The process of obtaining CAC is through paired analysis of common associations between all system classes. During the comparison, if classes first appear in common associations, they are added to the CAC with the associations recorded. If common association classes identified already exist, their CAC is marked associated with a new corresponding system class. In addition, the algorithm requires a pre-defined threshold to specify the minimum number of CAC required for identification, usually given as greater than or equal to 3. In other words, refactoring is needed for each system class if its number of CAC is greater than or equal to 3. Generally, all the classes satisfying the condition of a particular threshold their CAC are stored in a newly created Map. As there is only one unique set of classes in the CAC with regard to the classes that need to be refactored in the system, it is practical to assign names of these classes as Key with their corresponding CAC as Value. The Algorithm 2 for obtaining the CAC is shown in pseudo code.
The Algorithm 2 is explained as follows. First, the common association classes are obtained by two nested traversals of the Key-Value pairs in acsMap through comparing ACS list of any two classes with their names stored in acsListA and acsListB repectively. The time complexity of the traversals is O(k2), where k represents the total number of elements in acsListA and acsListB. Line 12 calculates the intersection of acsListA and acsListB with the result stored in cacList. Then based on whether the number of elements in cacList is greater than or equal to the threshold, the association relationships of any two classes in comparison satisfying the condition are stored in resultMap with class names previously stored in tempList assigned as Key and their CAC assigned as Value. If the CACs of these two classes already exist in the resultMap, the name of the system class is added to the corresponding Key of this CAC, which makes a Key containing more than two classes possible. Finally, ResultMap returns a set of classes required to be refactored together with a set of their CAC. It is evident that time complexity of the algorithm is O(n2k2), where n is the number of Key-Value pairs in acsMap, that is, the total number of classes in the system. Some result examples of the identification of refactoring opportunities processed by the algorithm are shown in Table 1.
In Table 1, Classes’ name and CAC are drawn from the Key and Value of resultMap, respectively. Meanwhile, the size of CAC is the number of classes in a CAC set. Table 1 implies whether refactoring is needed given the associations between classes and the number of CAC.
Algorithm 2 Obtaining CAC of all classes
Table 1 Result examples of identification of refactoring opportunities (threshold=3)
4 Experiments and results analysis
Four projects were selected for the experiment of identification of refactoring opportunities to evaluate the precision and performance of the approach. The results are analyzed in the following two aspects:
1) Correctness of the algorithm. Different thresholds are tried on these four projects under experiments to optimize the performance of the algorithm. The correctness is calculated through manual check based on whether there are false positives given different thresholds.
2) Execution efficiency. The time complexity of the entire algorithm is analyzed and evaluated through exploring the execution efficiency suggested by the relationships between project size and execution time.
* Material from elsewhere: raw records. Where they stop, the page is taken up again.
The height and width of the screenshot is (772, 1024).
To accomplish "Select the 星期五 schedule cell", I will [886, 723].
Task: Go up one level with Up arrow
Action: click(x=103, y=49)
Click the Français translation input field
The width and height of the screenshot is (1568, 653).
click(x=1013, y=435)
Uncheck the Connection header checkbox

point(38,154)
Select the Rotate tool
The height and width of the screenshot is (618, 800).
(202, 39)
This paper selects four real projects for experiment including two application projects and two open source projects all in different scales. HappyChatroom is a real-time chat tool developed using the Java programming. MyCircle is an Android-based mobile social application software. JHotDraw is an open source 2D graphical user interface development framework for rapid development based on Java graphical editor. JRefactory is an open source tool for refactoring Java source code. The basic information of these four projects to be tested is shown in Table 2.
In the experiment, different results are yielded given two different thresholds set as 3 and 4, respectively. Table 3 shows the identification results of refactoring opportunities on JHotDraw, MyCircle and JRefactory at threshold set as 4. However, HappyChatroom has 25 results identified relatively more than the former three, so they are not listed in Table 3.
Precision is introduced to assess the quality of an algorithm via quantitative evaluation of the identification results. The precision is calculated as:
Precision=TP/(TP+FP) (1)
where TP (true positive) and FP (false positive) are the number of refactoring opportunities identified correctly and incorrectly respectively. An FP stands for a false positive case. The numbers of TP and FP are characterized and calculated based on a thorough manual inspection of the results. Table 4 is the statistics from the identification results of refactoring opportunities yielded from our algorithm after testing four experiment projects.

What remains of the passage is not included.